EXERCISE BRIEF:
Check every line of the entries for the string "computer" and return the ones that contain it.

** Opening DATA SHOWN block **

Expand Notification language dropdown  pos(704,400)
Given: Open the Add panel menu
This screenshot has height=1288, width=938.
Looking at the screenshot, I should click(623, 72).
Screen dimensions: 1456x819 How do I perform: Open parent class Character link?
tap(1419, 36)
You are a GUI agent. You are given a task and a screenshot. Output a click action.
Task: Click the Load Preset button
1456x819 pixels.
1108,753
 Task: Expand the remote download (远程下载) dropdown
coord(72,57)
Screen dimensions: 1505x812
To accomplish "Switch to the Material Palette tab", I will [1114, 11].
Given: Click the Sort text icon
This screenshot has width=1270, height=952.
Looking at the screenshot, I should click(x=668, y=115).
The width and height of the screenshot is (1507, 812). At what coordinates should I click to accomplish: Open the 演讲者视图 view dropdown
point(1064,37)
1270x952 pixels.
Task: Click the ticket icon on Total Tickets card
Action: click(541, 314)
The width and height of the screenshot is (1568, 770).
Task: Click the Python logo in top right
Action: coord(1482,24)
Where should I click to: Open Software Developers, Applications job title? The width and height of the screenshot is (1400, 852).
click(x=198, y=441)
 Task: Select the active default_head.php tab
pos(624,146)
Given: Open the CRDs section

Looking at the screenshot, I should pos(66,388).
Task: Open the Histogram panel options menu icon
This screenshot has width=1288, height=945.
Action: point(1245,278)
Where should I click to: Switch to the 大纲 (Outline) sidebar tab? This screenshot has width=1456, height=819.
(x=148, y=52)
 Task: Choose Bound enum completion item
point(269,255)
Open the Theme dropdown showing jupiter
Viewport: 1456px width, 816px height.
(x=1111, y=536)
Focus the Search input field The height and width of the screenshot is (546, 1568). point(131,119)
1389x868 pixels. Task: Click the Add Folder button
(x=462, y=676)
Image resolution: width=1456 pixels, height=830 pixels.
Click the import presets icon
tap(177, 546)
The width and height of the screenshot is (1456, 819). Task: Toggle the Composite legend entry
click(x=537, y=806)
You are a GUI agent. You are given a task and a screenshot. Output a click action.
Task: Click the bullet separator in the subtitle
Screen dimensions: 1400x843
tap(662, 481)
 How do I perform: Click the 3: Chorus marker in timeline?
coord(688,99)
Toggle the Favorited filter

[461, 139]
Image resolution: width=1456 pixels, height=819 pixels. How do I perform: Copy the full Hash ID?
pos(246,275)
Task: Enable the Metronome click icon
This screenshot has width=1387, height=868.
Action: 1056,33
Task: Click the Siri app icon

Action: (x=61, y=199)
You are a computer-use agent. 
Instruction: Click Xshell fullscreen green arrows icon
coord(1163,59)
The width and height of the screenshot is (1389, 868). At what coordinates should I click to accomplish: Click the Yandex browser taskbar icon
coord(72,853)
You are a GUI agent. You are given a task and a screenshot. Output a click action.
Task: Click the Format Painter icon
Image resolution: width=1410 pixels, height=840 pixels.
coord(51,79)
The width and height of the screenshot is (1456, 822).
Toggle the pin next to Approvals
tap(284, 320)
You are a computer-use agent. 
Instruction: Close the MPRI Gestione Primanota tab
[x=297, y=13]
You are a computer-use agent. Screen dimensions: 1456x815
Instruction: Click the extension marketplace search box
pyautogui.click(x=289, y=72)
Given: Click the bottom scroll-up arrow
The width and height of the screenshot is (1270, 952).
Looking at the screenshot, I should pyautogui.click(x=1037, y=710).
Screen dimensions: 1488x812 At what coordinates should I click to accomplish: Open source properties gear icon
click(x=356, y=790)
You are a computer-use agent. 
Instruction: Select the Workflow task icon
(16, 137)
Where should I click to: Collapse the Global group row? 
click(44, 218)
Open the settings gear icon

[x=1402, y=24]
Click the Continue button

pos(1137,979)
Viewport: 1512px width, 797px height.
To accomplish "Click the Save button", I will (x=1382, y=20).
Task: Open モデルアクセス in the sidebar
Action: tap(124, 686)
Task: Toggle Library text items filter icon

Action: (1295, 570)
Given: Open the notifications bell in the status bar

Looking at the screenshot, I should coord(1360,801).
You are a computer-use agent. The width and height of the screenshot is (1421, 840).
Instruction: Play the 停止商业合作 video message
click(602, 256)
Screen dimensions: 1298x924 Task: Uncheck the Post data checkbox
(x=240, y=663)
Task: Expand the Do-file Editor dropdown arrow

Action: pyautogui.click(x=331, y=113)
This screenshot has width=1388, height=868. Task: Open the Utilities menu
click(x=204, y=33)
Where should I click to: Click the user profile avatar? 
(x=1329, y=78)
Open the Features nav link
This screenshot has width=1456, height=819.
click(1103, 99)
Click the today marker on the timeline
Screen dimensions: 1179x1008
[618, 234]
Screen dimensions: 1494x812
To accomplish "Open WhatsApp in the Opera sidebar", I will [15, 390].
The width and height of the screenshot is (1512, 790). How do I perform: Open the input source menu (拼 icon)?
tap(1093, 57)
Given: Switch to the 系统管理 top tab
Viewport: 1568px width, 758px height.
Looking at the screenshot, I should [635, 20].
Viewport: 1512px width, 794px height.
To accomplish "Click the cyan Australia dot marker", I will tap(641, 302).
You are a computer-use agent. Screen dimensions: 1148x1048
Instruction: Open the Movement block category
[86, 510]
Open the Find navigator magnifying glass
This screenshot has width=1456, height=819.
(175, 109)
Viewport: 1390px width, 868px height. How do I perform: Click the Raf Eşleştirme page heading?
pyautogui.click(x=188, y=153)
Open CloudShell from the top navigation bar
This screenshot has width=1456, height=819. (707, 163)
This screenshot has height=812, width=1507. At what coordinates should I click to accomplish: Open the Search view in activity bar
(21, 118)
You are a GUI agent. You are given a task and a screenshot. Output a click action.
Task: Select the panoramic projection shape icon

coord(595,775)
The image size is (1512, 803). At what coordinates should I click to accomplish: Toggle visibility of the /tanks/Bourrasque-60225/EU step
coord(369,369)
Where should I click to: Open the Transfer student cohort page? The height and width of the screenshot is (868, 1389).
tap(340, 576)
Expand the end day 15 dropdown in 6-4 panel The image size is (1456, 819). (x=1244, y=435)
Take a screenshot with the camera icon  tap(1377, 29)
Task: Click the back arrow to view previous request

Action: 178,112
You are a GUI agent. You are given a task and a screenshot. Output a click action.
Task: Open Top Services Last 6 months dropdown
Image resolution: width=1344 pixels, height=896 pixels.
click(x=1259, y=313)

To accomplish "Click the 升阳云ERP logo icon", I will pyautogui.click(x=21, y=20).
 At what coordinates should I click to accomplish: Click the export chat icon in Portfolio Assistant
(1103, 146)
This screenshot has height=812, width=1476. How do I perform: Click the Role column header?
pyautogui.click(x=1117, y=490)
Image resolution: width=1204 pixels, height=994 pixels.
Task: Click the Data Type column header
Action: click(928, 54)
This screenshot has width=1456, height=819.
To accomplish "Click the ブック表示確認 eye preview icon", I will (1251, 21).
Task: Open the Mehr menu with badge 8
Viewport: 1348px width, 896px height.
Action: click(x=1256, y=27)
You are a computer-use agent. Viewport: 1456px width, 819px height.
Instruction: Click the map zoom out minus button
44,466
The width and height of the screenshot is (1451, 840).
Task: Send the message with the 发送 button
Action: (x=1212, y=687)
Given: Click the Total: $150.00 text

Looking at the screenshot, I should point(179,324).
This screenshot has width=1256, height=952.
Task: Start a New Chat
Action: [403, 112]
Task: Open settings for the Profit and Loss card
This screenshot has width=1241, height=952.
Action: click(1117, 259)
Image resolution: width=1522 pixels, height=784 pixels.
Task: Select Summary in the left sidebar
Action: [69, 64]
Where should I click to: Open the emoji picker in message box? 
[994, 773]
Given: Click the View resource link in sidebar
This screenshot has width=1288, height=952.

** Closing DATA SHOWN block **

EXERCISE SOLUTION:
You are a computer-use agent. 
You are a computer-use agent. 
You are a computer-use agent. Screen dimensions: 1456x815
You are a computer-use agent. 
You are a computer-use agent. The width and height of the screenshot is (1421, 840).
You are a computer-use agent. Screen dimensions: 1148x1048
You are a computer-use agent. Viewport: 1456px width, 819px height.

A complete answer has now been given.